> _What to produce_: From the entries below, tally the lines with "agent" in them and reply with that figure only.

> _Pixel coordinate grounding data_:
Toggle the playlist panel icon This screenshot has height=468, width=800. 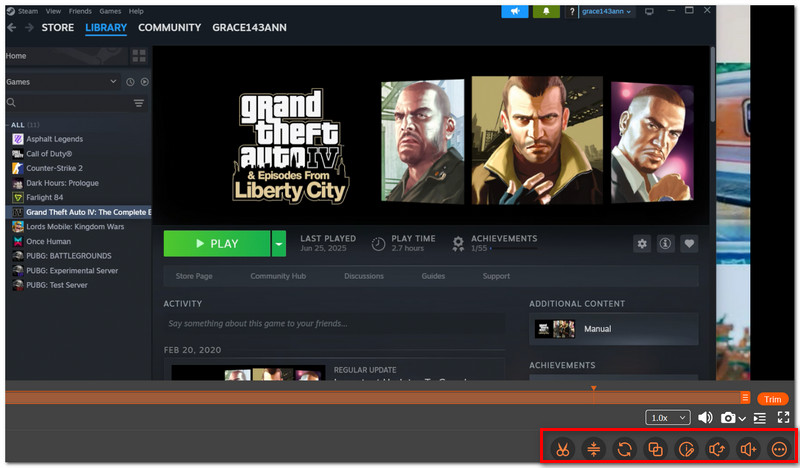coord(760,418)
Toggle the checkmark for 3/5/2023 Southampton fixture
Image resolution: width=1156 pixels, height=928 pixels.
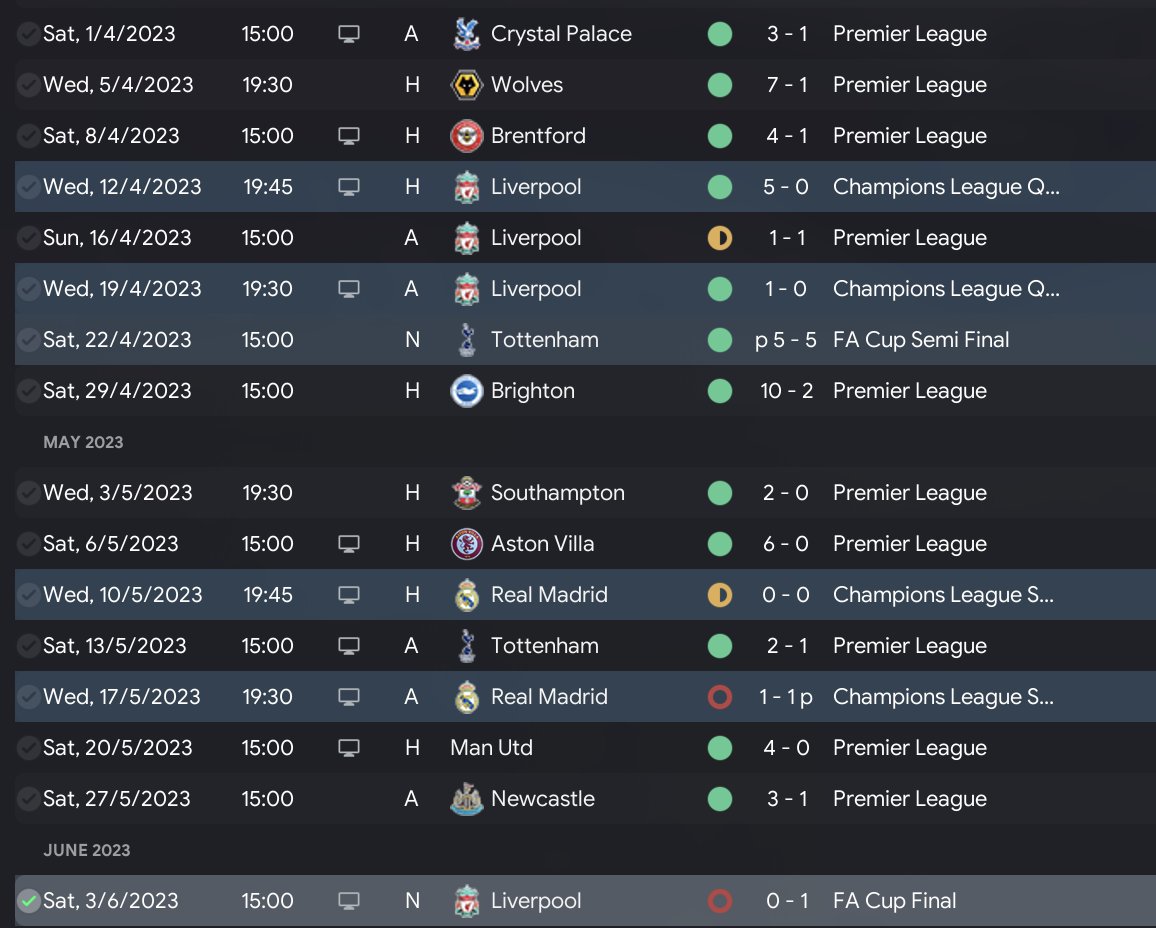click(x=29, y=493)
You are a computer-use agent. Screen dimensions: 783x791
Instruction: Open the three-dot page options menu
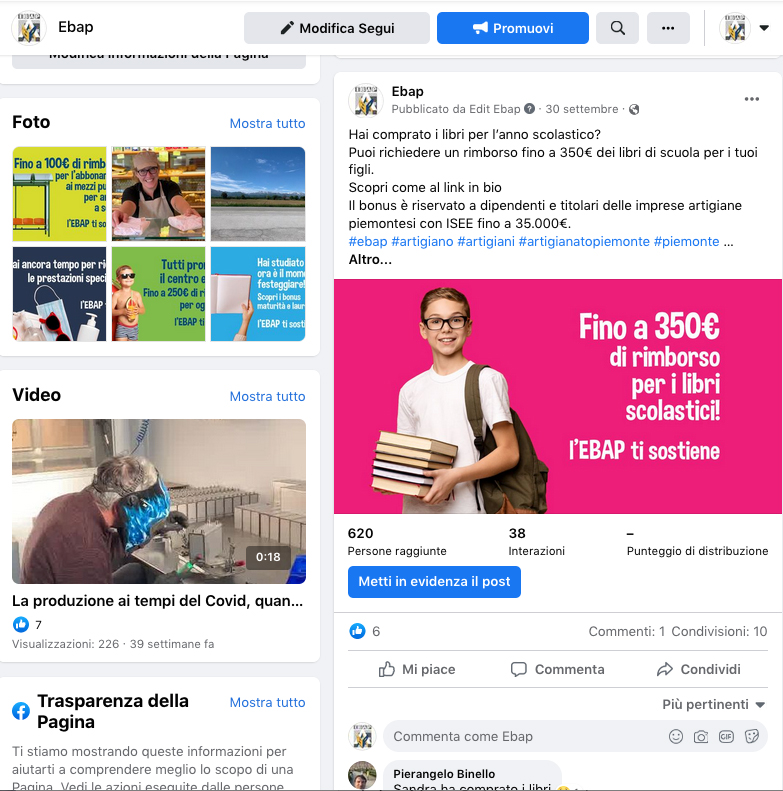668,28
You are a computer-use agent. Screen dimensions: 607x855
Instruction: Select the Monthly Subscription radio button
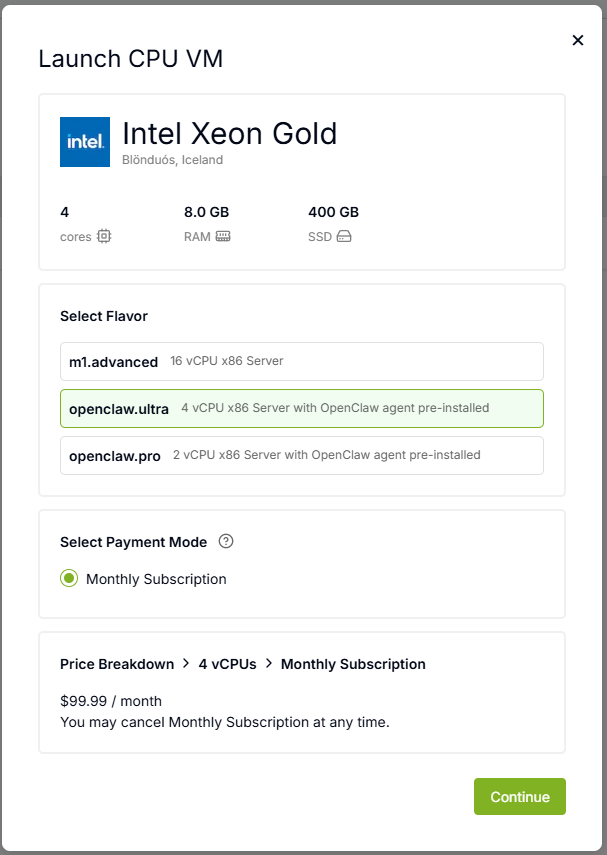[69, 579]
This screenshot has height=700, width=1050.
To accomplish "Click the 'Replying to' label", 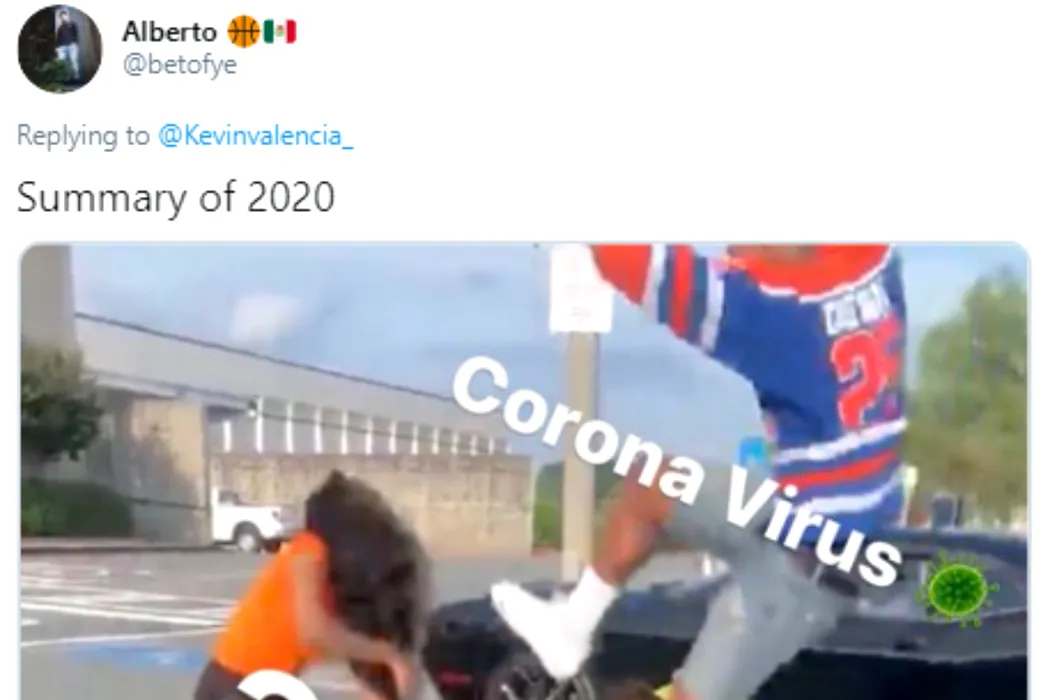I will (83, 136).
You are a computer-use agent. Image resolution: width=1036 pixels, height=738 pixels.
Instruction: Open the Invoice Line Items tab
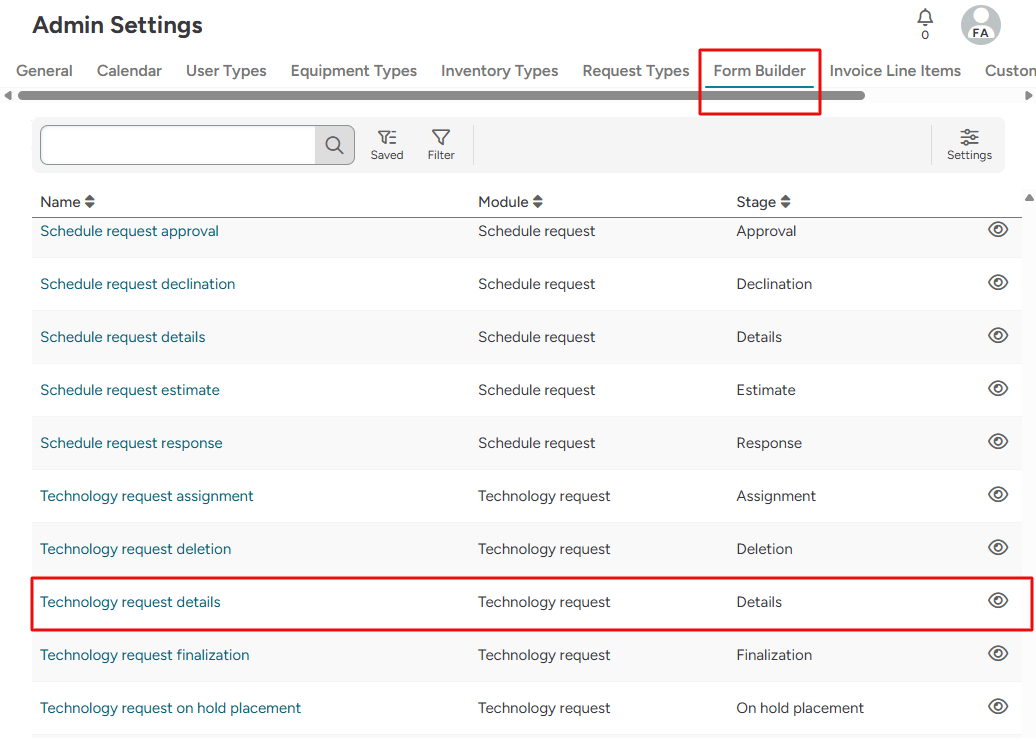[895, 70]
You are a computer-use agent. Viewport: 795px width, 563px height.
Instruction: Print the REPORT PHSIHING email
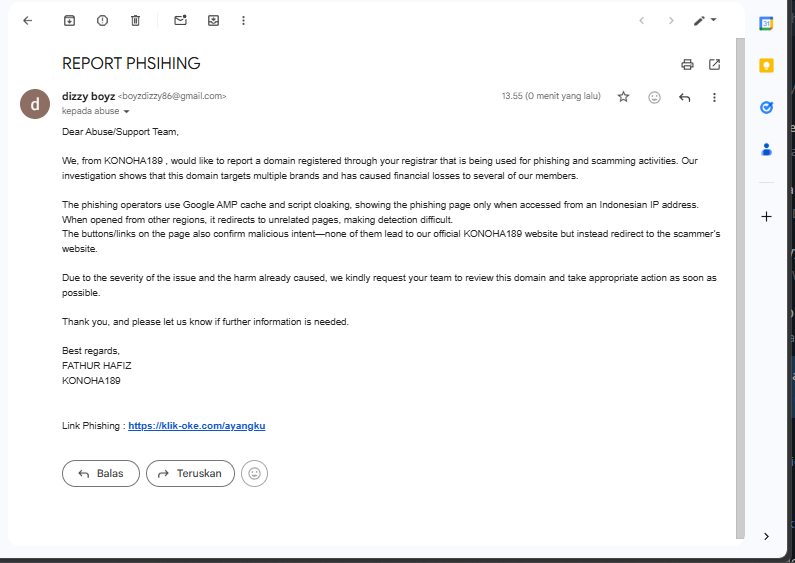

> _Task answer_: 4